Senator Introduces Bill to ‘Make Ohio a Leader in EVs’; State Set to Receive $140 Million for EV Infrastructure

Recently, Sen. Michael Rulli (R-Salem) introduced SB 307. The legislation seeks to incentivize automakers to further invest in the development of electric vehicles in the state of Ohio. Specifically, the bill would provide $15 million to automakers to help them transition into electric vehicle (EV) manufacturing. Additionally, the bill would authorize up to $10 million in education grants to upscale the industry’s workforce. Lastly, the bill makes a series of regulatory changes relating to the ability of utilities to create and recover cost for establishing EV infrastructure.

In related news, because of the passage of the federal infrastructure bill, Ohio is set to receive $140 million for EV infrastructure. The money will be made available over five years. The Ohio Department of Transportation (ODOT) and the Ohio Environmental Protection Agency (OEPA) will oversee the grant process. We expect additional details to be released in the coming weeks.
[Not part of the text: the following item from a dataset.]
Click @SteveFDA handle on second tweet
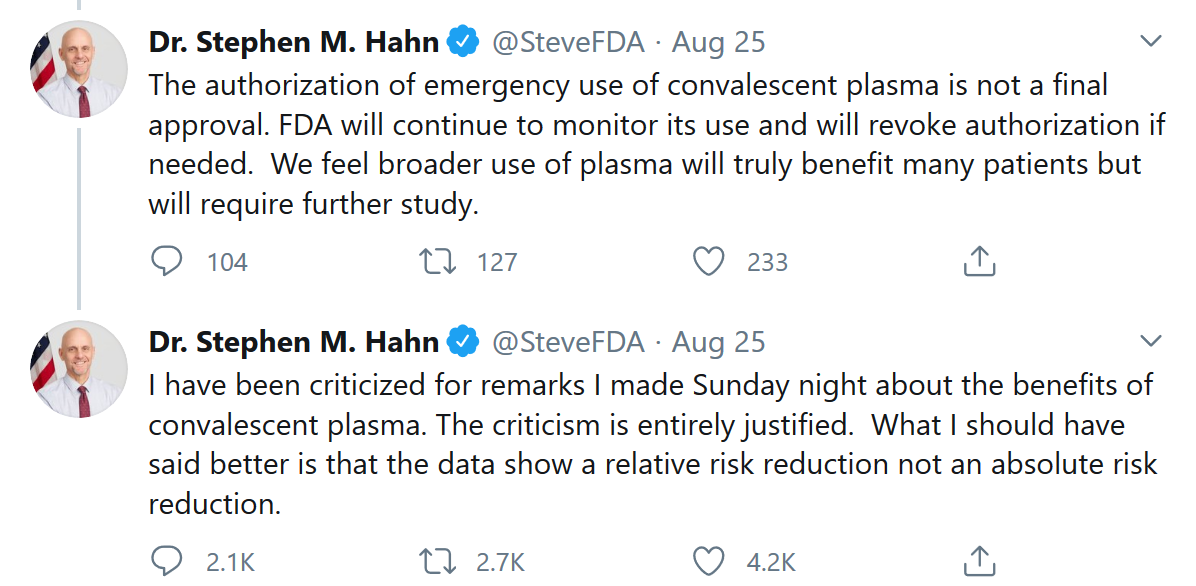The width and height of the screenshot is (1196, 586). 568,342
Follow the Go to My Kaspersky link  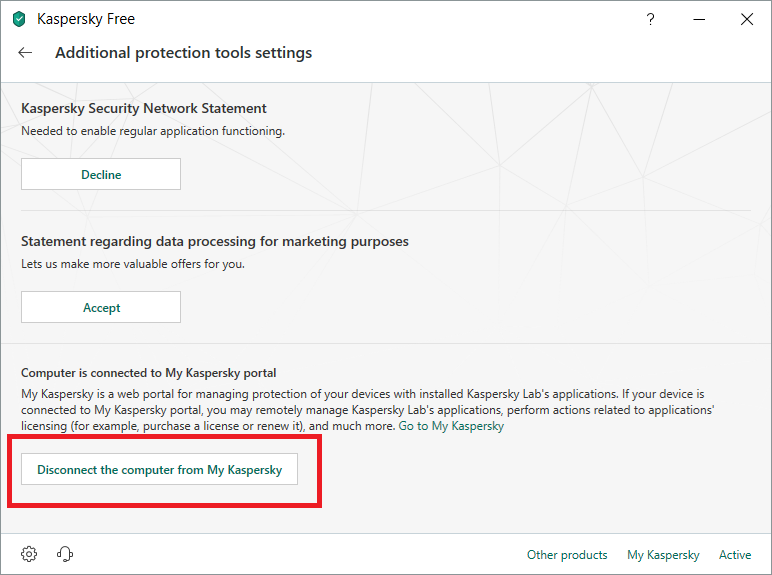tap(451, 426)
Our OECA team will be sure to share relevant updates.

Ohio Set to Launch Study Committee to Review Alternatives to Gas Tax

In April, ODOT began an 18-month effort to study new alternative revenue mechanisms for the state gas tax and infrastructure improvement projects, including a potential new mileage-based user fee. OECA was recently invited by the DeWine administration to participate in a study committee for this purpose. According to ODOT, the study committee’s primary focus is to gather the opinions of stakeholders on the topic of transportation funding. They will discuss running a public education campaign to further educate Ohioans on the need for sustainable transportation funding and explore making recommendations for the creation of new revenue mechanisms. Our OECA team understands this is a crucial issue for you and our members. We will keep you updated as more information becomes available.
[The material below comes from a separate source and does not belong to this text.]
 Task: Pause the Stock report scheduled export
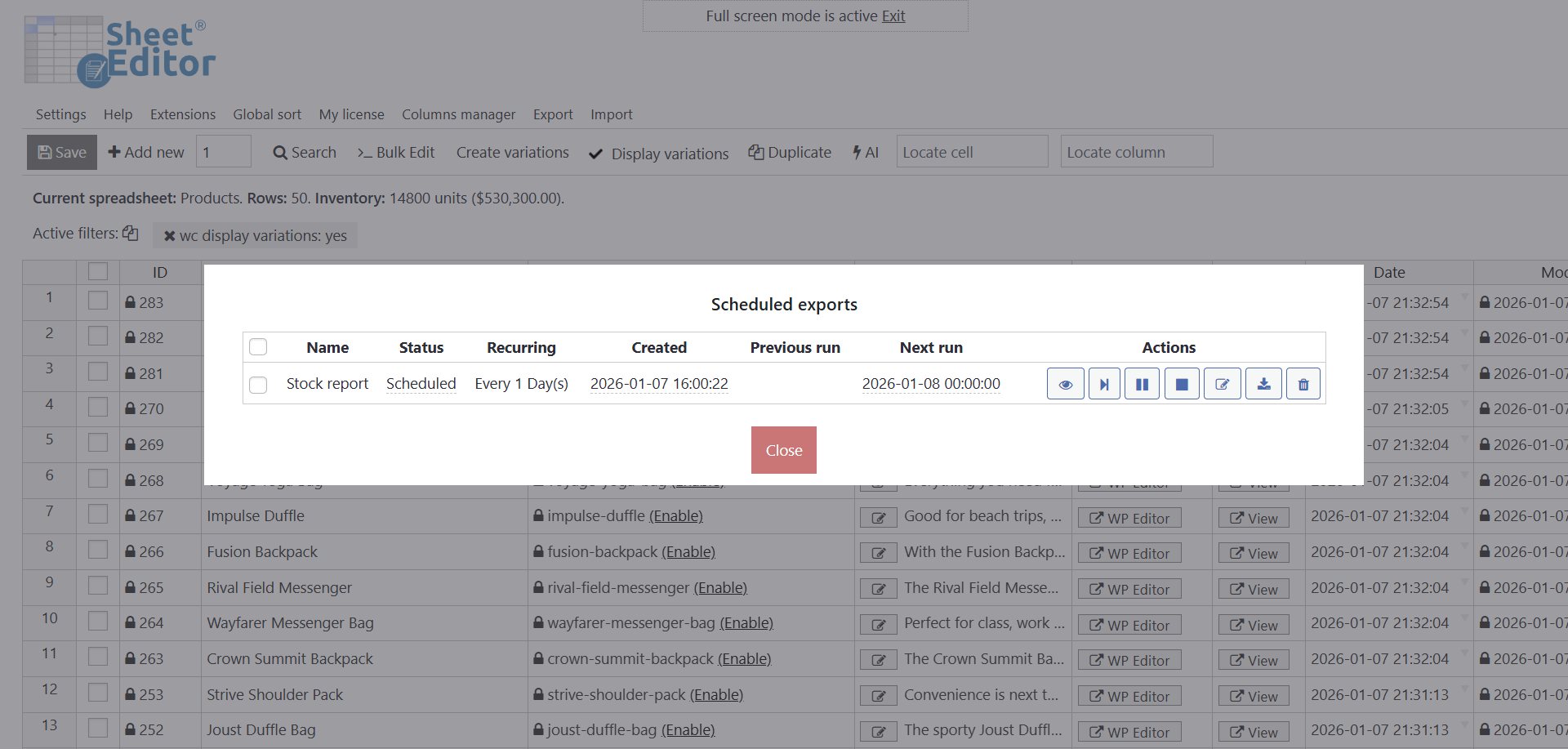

Biden Signs Federal Synthetic Nicotine Legislation

Through our national partners, we wanted to make sure you were aware that new Federal legislation signed into law by President Biden on March 15, 2021, has given FDA regulatory authority over synthetic nicotine products, effectively closing the so-called “synthetic nicotine loophole.” The law became effective on April 15, 2022, and manufacturers will have until May 14, 2022, to either submit a premarket tobacco application (PMTA) or stop marketing their products. Manufacturers that submit a PMTA by the deadline can continue marketing their products until July 13, 2022, after which time the products must be removed from retail unless the FDA has issued a marketing granted order. To avoid liability, retailers and distributors should act now to understand whether their manufacturers plan to submit a PMTA, and to be prepared to remove from their shelves any synthetic nicotine products that have not been the subject of a PMTA submitted by the May 14, 2022, deadline.